■ **What the task requires**: Extract the portion of the Thucydides page object guide below that runs from "element(button).waitUntilNotVisible()" up to and including "simpler more readable.", copying it word for word.

■ **Given passage**:
******

You can also check for elements that are present on the page but not visible, e.g:


---------------------
element(searchButton).isPresent();
element(searchButton).isNotPresent();
element(searchButton).shouldBePresent();
element(searchButton).shouldNotBePresent();          
---------------------
 
==== Manipulating select lists

There are also helper methods available for drop-down lists. Suppose you have the following dropdown on your page:


---------------------
<select id="color">
    <option value="red">Red</option>
    <option value="blue">Blue</option>
    <option value="green">Green</option>
</select>
---------------------

You could write a page object to manipulate this dropdown as shown here:


---------------------
public class FindAJobPage extends PageObject {

	@FindBy(id="color")
	WebElement colorDropdown;

	public selectDropdownValues() {
	    element(colorDropdown).selectByVisibleText("Blue");         
	    assertThat(element(colorDropdown).getSelectedVisibleTextValue(), is("Blue"));   

	    element(colorDropdown).selectByValue("blue");
	    assertThat(element(colorDropdown).getSelectedValue(), is("blue"));

	    page.element(colorDropdown).selectByIndex(2);
	    assertThat(element(colorDropdown).getSelectedValue(), is("green"));

	}
	...
}
---------------------

==== Determining focus

You can determine whether a given field has the focus as follows:


---------------------
element(firstName).hasFocus()
---------------------

You can also wait for elements to appear, disappear, or become enabled or disabled:


---------------------
element(button).waitUntilEnabled()
element(button).waitUntilDisabled()
---------------------

or


---------------------
element(field).waitUntilVisible()
element(button).waitUntilNotVisible()
---------------------


[[webelementfacade]]
==== Using WebElementFacade variables directly

Instead of declaring WebElement variables in Page Objects and then calling element() or $() to wrap them in WebElementFacades, you can now declare WebElementFacade variables directly inside the Page Objects. This will make the Page Object code simpler more readable.

So, instead of writing,

---------------------
public class FindAJobPage extends PageObject {

    WebElement searchButton;

    public boolean searchButtonIsVisible() {
        return element(searchButton).isVisible();
    }
    ...
}      
---------------------

you can write,

---------------------
public class FindAJobPage extends PageObject {

    WebElementFacade searchButton;

    public boolean searchButtonIsVisible() {
        return searchButton.isVisible();
    }
    ...
}      
---------------------

==== Using direct XPath and CSS selectors

Another way to access a web element is to use an XPath or CSS expression. You can use the +element+ method with an XPath expression to do this more simply. For example, imagine your web application needs to click on a list item containing a given post code. One way would be as shown here:


---------------------
WebElement selectedSuburb = getDriver().findElement(By.xpath("//li/a[contains(.,'" + postcode + "')]"));
selectedSuburb.click();                   
---------------------                     

However, a simpler option would be to do this:


----------------------
element(By.xpath("//li/a[contains(.,'" + postcode + "')]")).click();
----------------------

=== Working with Asynchronous Pages

Asynchronous pages are those whose fields or data is not all displayed when the page is loaded. Sometimes, you need to wait for certain elements to appear, or to disappear, before being able to proceed with your tests. Thucydides provides some handy methods in the PageObject base class to help with these scenarios. They are primarily designed to be used as part of your business methods in your page objects, though in the examples we will show them used as external calls on a PageObject instance for clarity.

******

■ **Given entries**:

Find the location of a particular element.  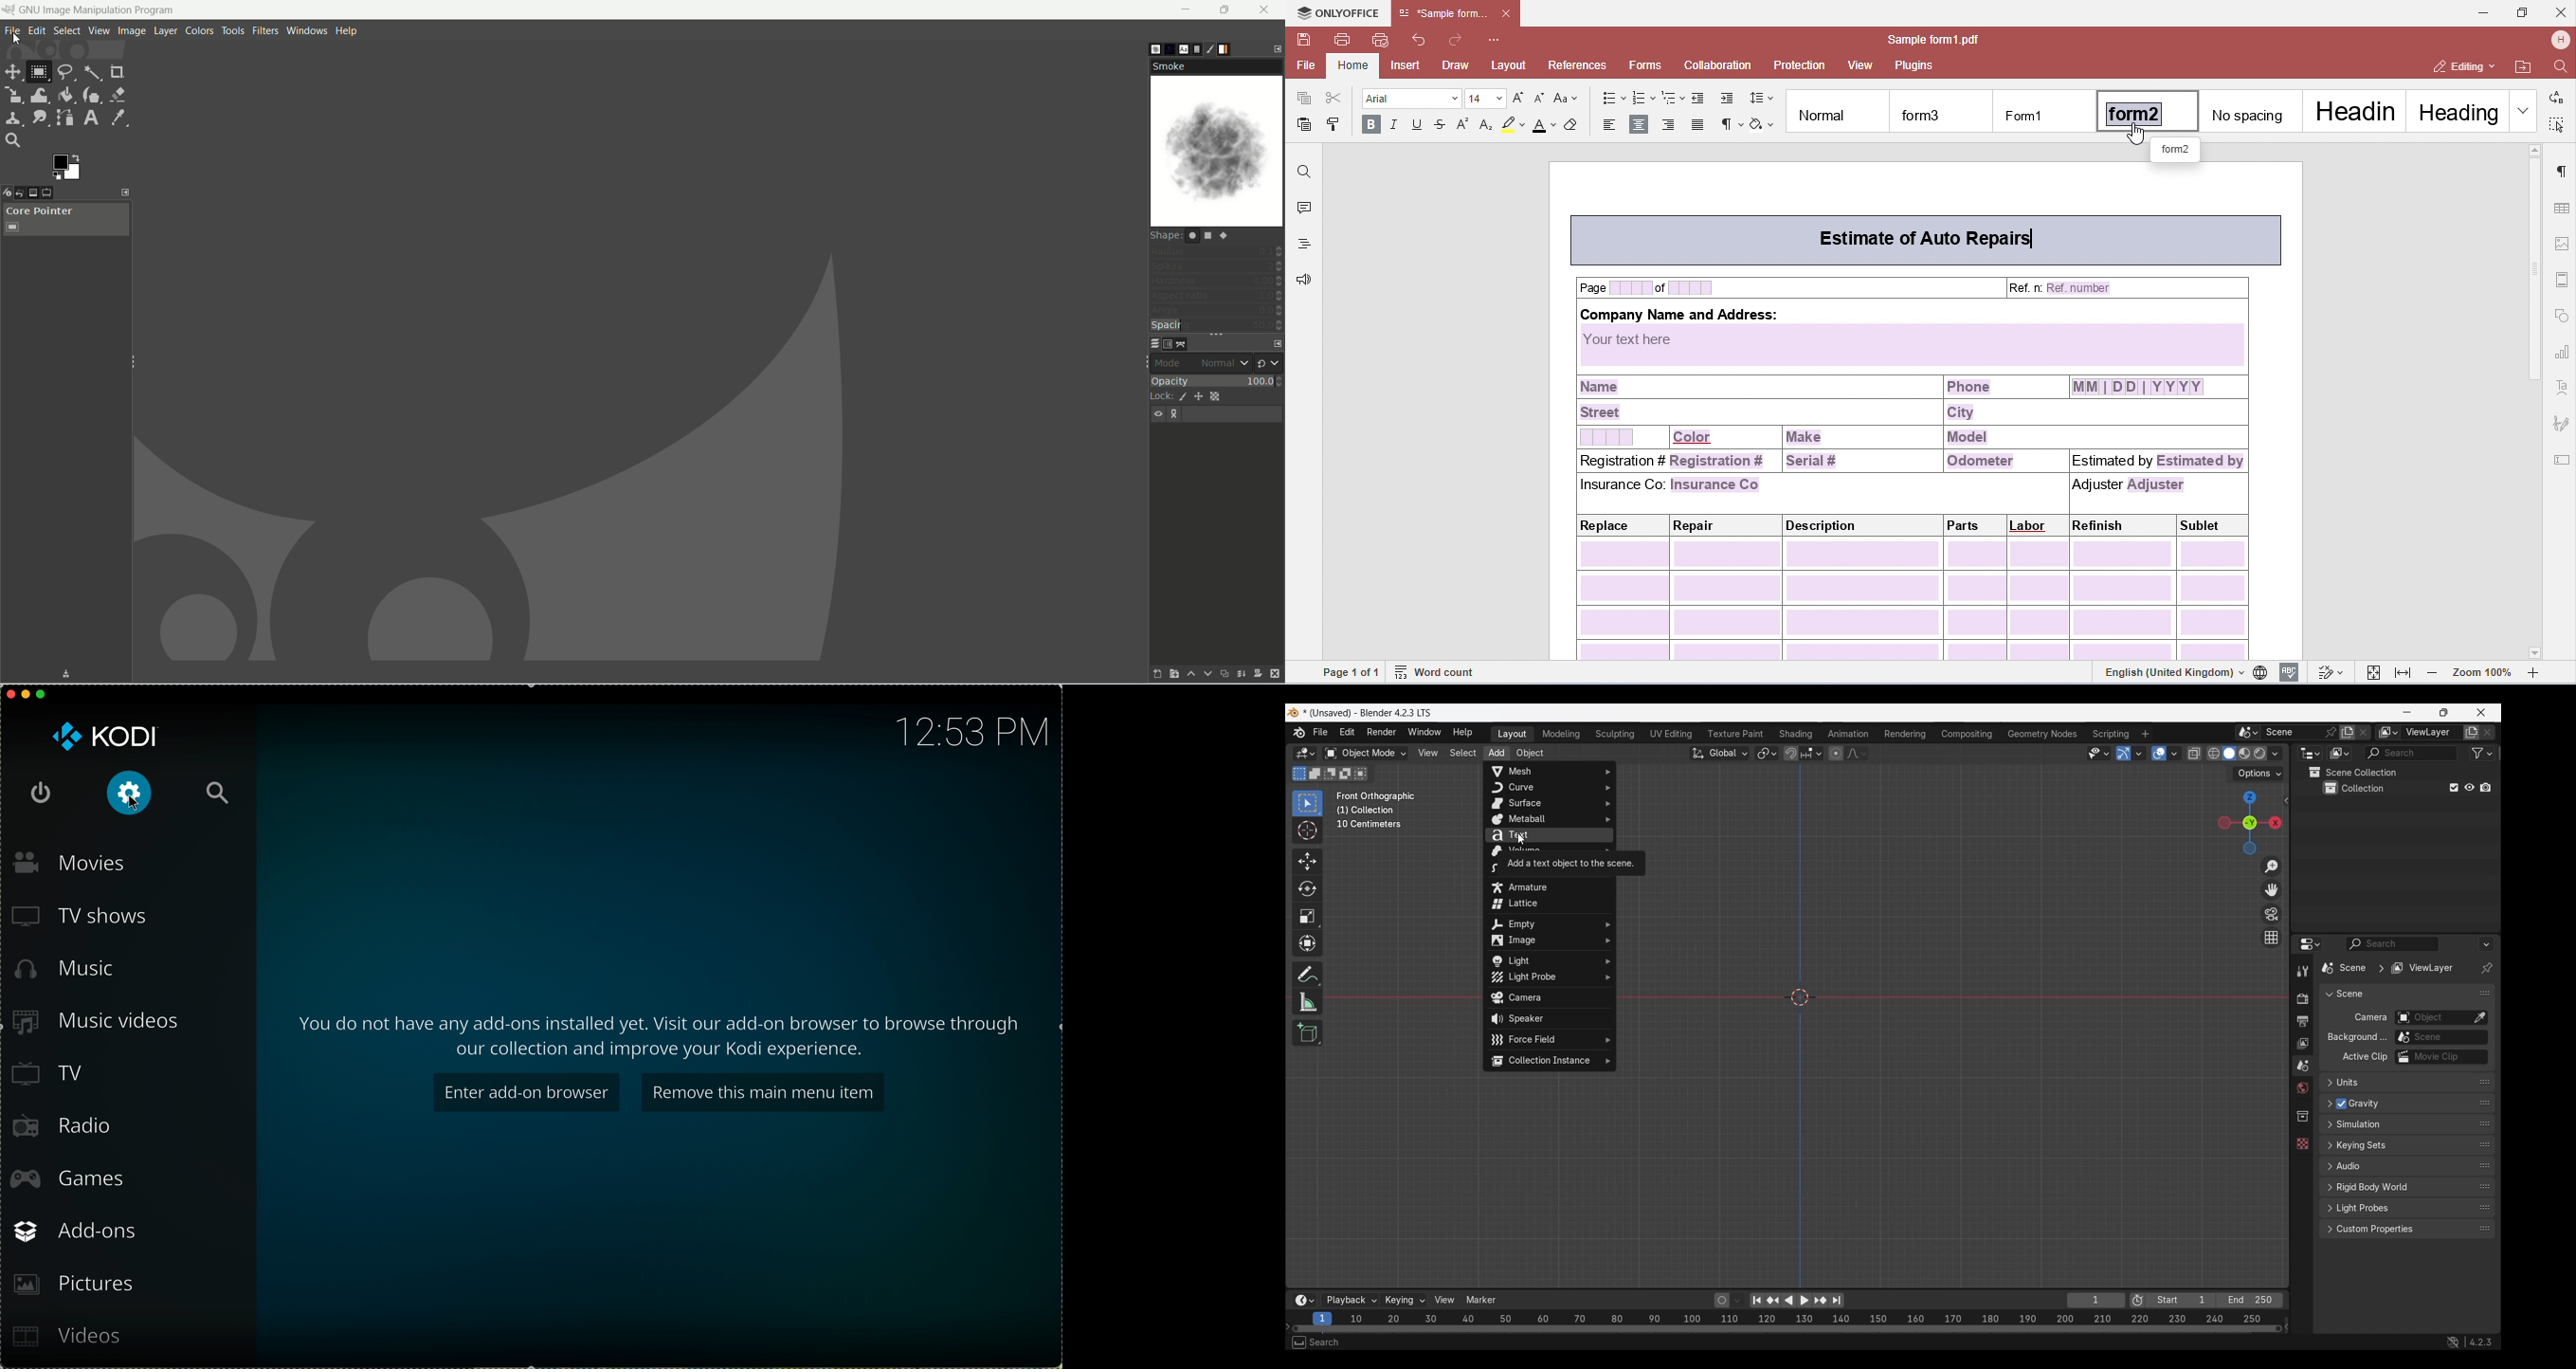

******

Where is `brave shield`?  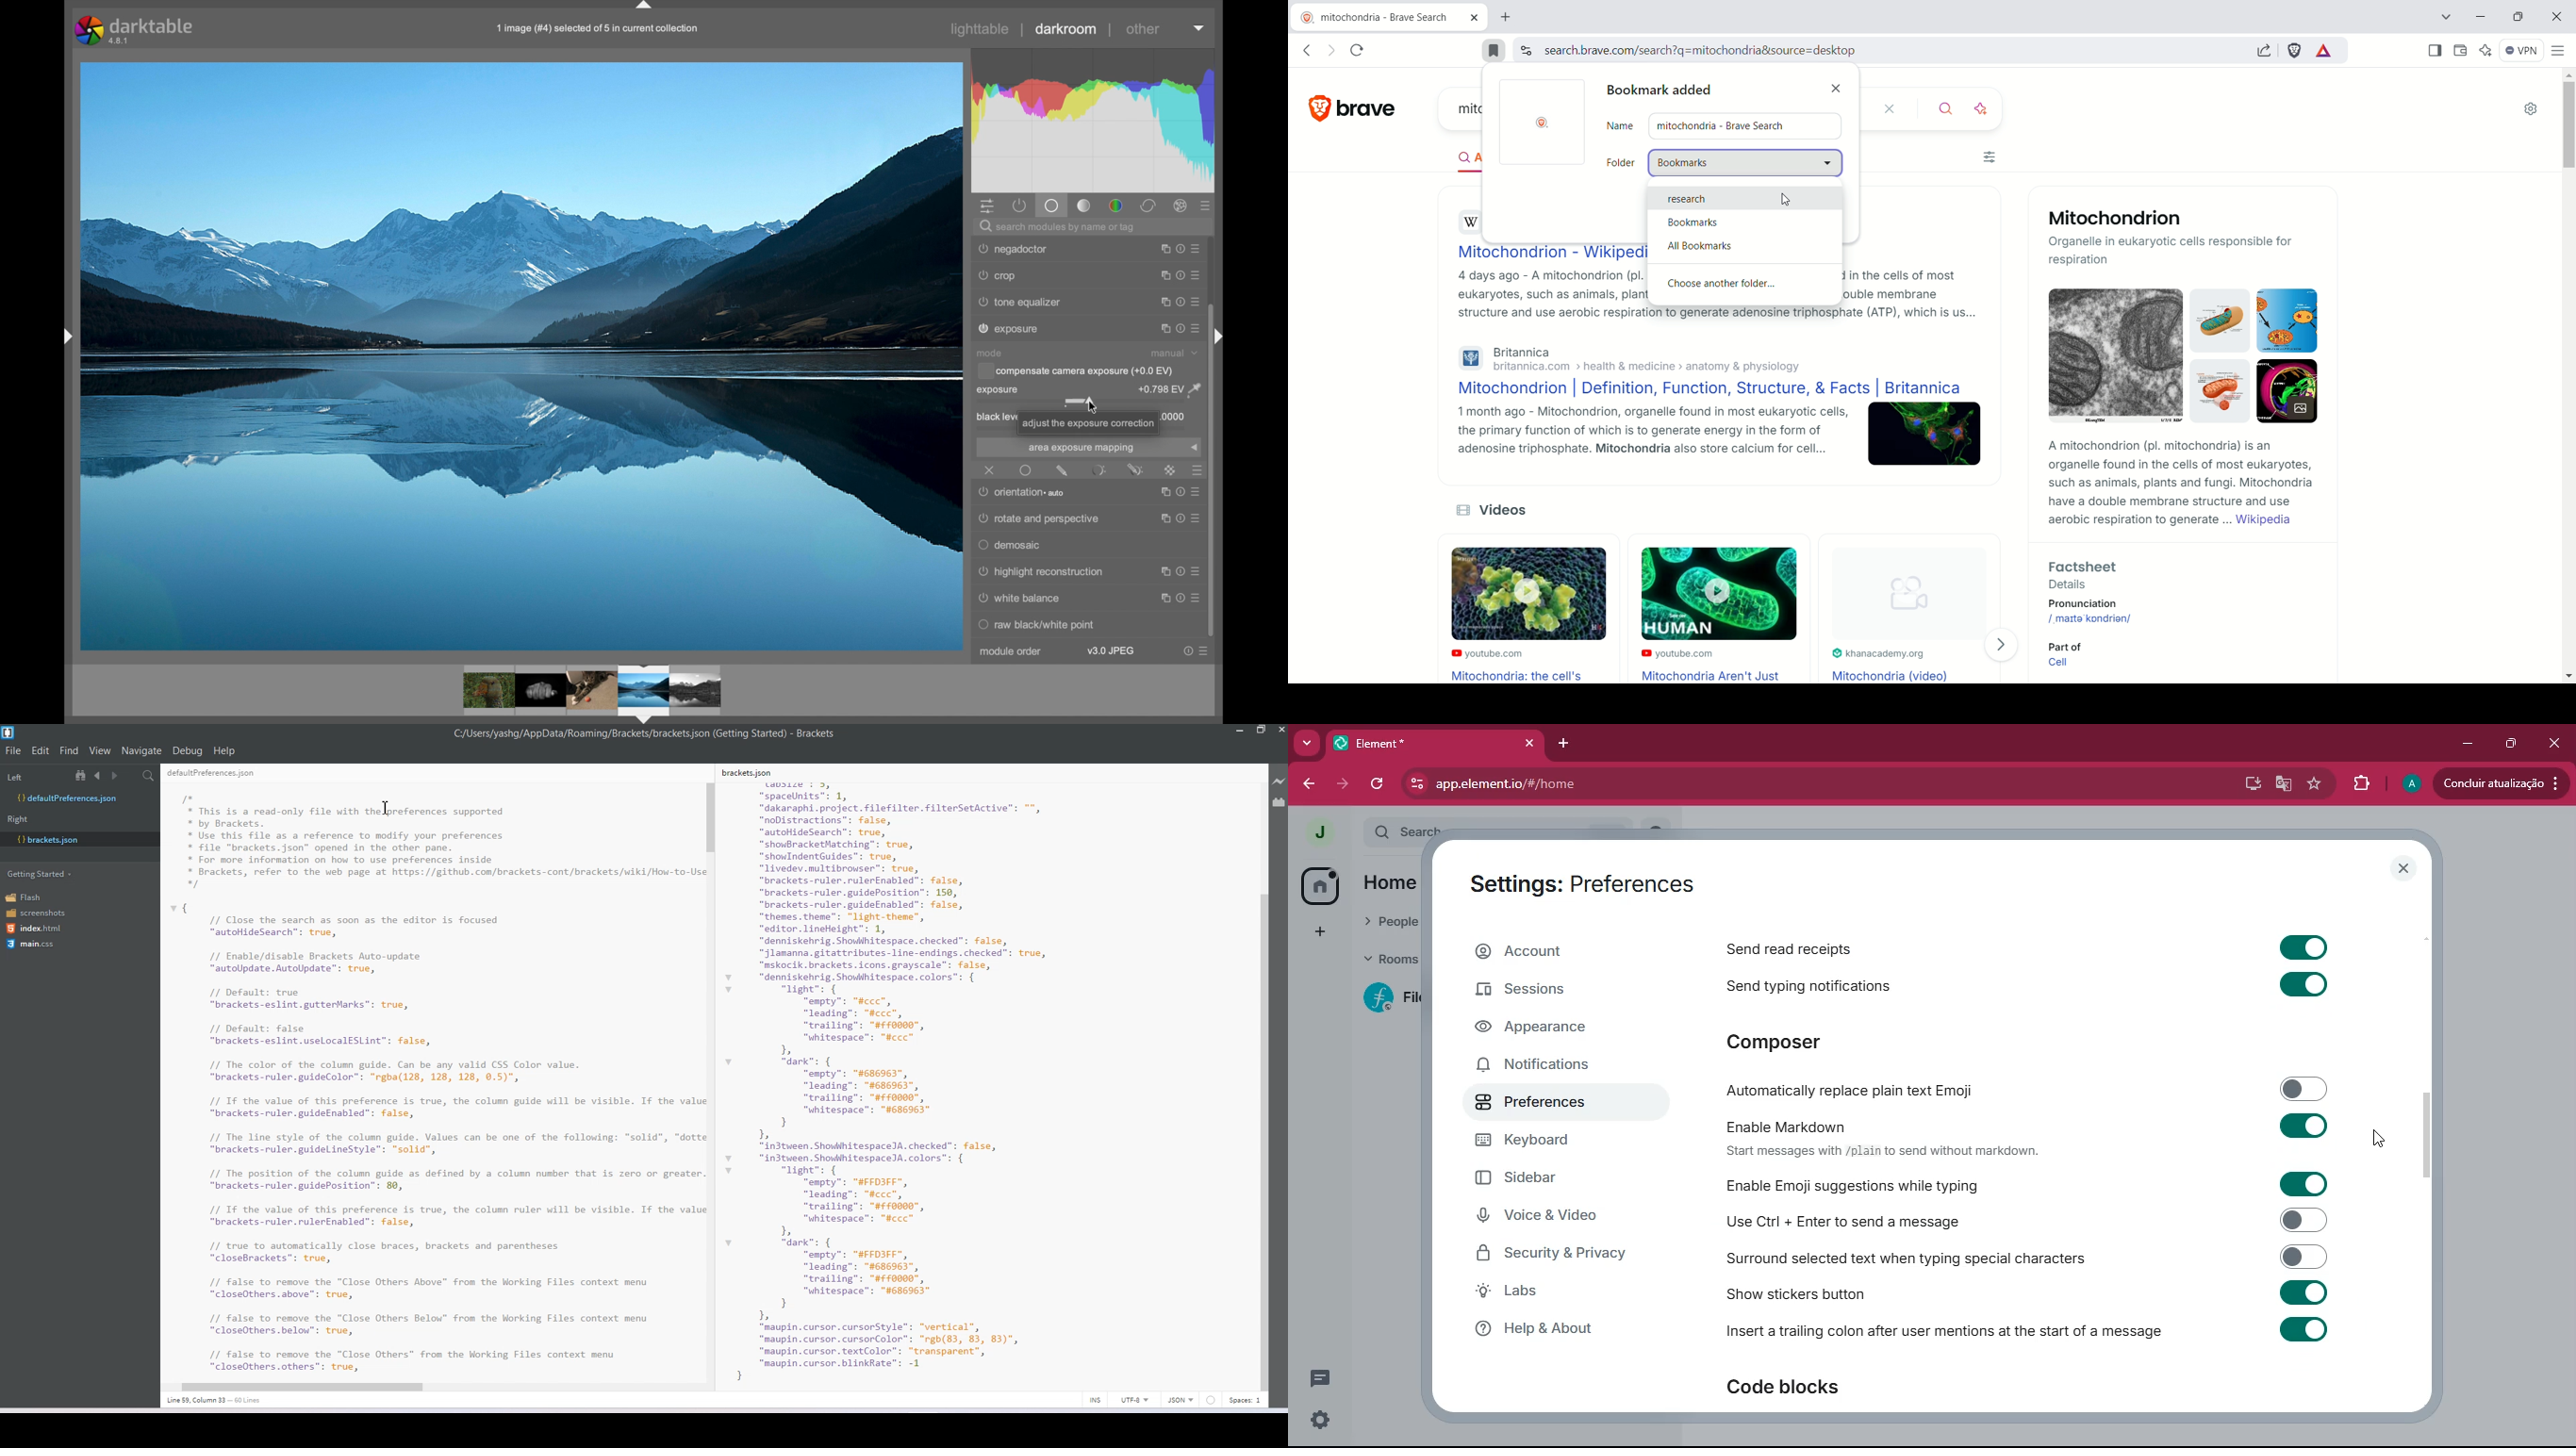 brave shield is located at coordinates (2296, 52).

******

■ **Result**:
element(button).waitUntilNotVisible()
---------------------


[[webelementfacade]]
==== Using WebElementFacade variables directly

Instead of declaring WebElement variables in Page Objects and then calling element() or $() to wrap them in WebElementFacades, you can now declare WebElementFacade variables directly inside the Page Objects. This will make the Page Object code simpler more readable.